I appreciate your willingness to engage and hope this can mark the beginning of a more open and collaborative approach.
Warm wishes,
Emma Gleave
Gloucestershire Maternity Action Group
07922505272
From: G Mag <glos.maternity.action@gmail.com>
Subject: Request for a formal meeting on the community maternity redesign
Date: 17 July 2026 at 15:04:27 BST
To: "HOLDAWAY, Matt (GLOUCESTERSHIRE HOSPITALS NHS FOUNDATION TRUST)"
Cc: "MOORE, Jo (DSU)" Nicola Moore
Dear Matt,
Thank you for taking the time to speak with us after the HOSC meeting on Tuesday. It was encouraging to hear about the recent improvements in openness and collaboration within the maternity leadership team.
However, significant concerns remain about the proposed redesign of community maternity services and the continued suspension of homebirth support.
Women, midwives and GMAG are asking the Trust to pause the current redesign and properly consider whether the existing community model can instead be strengthened through robust leadership, restored continuity and appropriate interim support from independent midwives where there are gaps in capacity, skill or experience.

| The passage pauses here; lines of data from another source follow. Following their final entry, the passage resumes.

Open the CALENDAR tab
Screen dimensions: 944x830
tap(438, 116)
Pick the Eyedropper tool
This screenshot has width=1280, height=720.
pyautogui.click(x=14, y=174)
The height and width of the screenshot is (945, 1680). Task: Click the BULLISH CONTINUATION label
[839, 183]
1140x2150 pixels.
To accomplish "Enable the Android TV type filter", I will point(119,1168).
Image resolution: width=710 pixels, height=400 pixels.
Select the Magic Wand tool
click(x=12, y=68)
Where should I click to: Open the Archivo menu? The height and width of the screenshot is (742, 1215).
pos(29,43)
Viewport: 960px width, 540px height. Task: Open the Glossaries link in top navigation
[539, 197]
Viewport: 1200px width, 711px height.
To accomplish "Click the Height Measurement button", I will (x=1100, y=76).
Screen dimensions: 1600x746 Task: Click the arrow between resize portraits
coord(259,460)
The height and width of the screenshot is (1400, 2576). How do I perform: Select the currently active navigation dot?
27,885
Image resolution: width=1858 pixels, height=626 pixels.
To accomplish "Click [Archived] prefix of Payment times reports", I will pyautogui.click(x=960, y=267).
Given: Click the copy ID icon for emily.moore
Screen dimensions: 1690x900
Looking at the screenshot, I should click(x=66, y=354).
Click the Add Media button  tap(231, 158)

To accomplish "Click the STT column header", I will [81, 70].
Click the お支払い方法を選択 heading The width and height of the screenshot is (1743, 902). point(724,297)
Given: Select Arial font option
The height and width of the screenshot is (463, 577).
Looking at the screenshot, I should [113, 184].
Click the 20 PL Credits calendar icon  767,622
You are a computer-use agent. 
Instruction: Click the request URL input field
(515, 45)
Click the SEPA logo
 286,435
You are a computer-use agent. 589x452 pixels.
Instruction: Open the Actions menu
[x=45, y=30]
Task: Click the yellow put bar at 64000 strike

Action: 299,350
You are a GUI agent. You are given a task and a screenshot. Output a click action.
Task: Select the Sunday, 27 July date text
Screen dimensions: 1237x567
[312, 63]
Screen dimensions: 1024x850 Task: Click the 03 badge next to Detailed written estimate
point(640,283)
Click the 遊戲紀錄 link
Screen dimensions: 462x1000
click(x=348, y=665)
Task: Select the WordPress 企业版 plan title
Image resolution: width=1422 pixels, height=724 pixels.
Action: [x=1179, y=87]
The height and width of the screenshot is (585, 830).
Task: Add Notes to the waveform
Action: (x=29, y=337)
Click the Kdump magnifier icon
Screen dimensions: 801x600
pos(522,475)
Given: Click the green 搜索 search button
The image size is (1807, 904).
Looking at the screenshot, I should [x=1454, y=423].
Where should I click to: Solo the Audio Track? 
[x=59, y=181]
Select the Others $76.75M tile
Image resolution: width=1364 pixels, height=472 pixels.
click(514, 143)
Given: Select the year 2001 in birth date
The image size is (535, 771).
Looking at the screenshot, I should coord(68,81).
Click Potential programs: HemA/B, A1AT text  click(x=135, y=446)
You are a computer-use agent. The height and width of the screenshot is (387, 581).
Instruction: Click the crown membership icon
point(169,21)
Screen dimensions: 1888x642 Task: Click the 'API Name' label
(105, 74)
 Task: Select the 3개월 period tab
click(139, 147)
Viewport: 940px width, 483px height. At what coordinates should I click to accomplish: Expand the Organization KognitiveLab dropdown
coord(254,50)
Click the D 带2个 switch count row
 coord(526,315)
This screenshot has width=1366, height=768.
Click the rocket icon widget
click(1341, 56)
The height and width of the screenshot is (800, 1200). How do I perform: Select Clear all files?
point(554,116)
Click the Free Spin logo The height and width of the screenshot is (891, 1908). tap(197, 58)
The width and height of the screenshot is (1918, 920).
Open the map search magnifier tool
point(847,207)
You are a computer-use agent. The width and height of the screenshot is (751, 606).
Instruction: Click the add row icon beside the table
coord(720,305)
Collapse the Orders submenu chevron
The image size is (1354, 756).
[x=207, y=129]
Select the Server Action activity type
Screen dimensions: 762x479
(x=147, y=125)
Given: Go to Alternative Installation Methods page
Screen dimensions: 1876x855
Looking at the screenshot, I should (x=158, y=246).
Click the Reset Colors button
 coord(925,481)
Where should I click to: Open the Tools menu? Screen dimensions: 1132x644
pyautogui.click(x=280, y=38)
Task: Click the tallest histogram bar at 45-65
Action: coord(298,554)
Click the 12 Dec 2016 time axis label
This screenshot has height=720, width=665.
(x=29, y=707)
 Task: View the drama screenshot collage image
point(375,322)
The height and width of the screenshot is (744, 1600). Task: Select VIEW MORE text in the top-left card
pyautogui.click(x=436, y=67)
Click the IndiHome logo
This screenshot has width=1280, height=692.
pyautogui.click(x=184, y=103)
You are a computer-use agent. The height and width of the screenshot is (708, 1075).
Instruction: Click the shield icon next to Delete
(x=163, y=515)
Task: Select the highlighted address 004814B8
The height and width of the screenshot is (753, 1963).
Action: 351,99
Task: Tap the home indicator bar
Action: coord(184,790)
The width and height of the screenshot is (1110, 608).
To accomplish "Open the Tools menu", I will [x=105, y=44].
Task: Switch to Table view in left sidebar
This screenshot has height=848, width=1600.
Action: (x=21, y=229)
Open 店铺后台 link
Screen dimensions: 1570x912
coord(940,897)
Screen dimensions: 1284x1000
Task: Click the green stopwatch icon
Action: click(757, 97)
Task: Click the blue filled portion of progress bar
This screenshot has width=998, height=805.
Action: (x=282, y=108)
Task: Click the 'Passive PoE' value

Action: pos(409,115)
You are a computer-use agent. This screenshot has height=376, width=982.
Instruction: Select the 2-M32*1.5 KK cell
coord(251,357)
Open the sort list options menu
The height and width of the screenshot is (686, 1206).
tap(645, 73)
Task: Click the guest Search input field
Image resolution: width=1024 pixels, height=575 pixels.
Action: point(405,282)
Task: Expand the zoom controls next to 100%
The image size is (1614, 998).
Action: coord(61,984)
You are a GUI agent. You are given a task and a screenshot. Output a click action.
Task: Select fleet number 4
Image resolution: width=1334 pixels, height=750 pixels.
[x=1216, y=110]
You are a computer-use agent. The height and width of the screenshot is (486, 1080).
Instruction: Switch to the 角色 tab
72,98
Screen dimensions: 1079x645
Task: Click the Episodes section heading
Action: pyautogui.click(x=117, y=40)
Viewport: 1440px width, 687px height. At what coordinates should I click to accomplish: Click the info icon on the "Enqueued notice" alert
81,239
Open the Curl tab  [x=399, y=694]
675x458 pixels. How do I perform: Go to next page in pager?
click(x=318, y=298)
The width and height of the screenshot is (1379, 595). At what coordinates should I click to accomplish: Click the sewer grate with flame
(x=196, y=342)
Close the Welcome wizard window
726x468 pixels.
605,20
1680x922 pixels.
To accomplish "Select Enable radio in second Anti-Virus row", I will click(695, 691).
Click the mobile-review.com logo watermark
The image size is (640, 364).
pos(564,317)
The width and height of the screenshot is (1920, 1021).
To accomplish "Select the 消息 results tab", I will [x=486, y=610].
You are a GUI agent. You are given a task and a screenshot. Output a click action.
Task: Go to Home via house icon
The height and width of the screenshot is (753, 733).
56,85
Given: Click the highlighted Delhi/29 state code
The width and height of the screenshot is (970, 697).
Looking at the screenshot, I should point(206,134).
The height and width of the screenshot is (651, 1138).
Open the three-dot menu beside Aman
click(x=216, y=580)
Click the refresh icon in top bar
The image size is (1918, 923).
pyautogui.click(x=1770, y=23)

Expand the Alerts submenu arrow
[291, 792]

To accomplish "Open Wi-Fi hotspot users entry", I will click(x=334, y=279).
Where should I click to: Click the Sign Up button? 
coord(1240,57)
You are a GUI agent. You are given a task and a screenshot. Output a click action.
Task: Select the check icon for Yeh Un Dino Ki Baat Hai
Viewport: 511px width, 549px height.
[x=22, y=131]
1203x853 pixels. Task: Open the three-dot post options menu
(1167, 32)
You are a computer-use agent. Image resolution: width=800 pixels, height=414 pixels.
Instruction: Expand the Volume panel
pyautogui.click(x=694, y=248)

The proposal currently being advanced does not appear to include a clear, funded continuity model. Instead, it risks removing what little continuity remains in Stroud by restricting the role of community midwives and excluding intrapartum care from their responsibilities.
The Trust has stated on a number of occasions that elements of this model have been drawn from arrangements used by other NHS trusts. We would therefore welcome sight of the appraisal undertaken before selecting this approach, including the measurable outcomes, evaluations and case studies from trusts where comparable models have already been implemented.
It would be particularly helpful to understand what evidence demonstrates that these models have improved continuity, safety, staff experience, access to place-of-birth choice and outcomes for women and babies, as well as any problems or unintended consequences that have been identified.
We would also welcome sight of the Trust’s earlier continuity plans, including the arrangements developed from 2016 onwards, any evaluations or learning arising from them, and the reasons the continuity arrangements were disbanded last year.
At present, women in Gloucestershire remain unable to access homebirth support, despite experienced midwives being available locally and reasonable alternatives to a blanket suspension having been identified.
Planned homebirth remains a safe and appropriate option for most women, and it should remain available as a genuine choice. Gloucestershire has midwives with the skills and experience to provide this care when they are given the autonomy, continuity and support they need.
It is the current system that is failing both women and midwives—not homebirth itself.
Women should not continue to bear the consequences of organisational and leadership problems that are within the Trust’s power to address.
HOSC has asked the Trust to respond to the scrutiny questions raised, and we look forward to receiving those answers at the end of July. Alongside that process, I would like to request a formal meeting with you and the relevant maternity leaders at the hospital.
This would need to be more than a general listening event. We are asking for a serious, properly agendaed meeting where the evidence, previous continuity plans, options for restoring homebirth, the role of independent midwives and the proposed community service model can be examined in detail, with clear actions and next steps recorded.
I hope you would be willing to arrange this and work with us to agree an agenda in advance.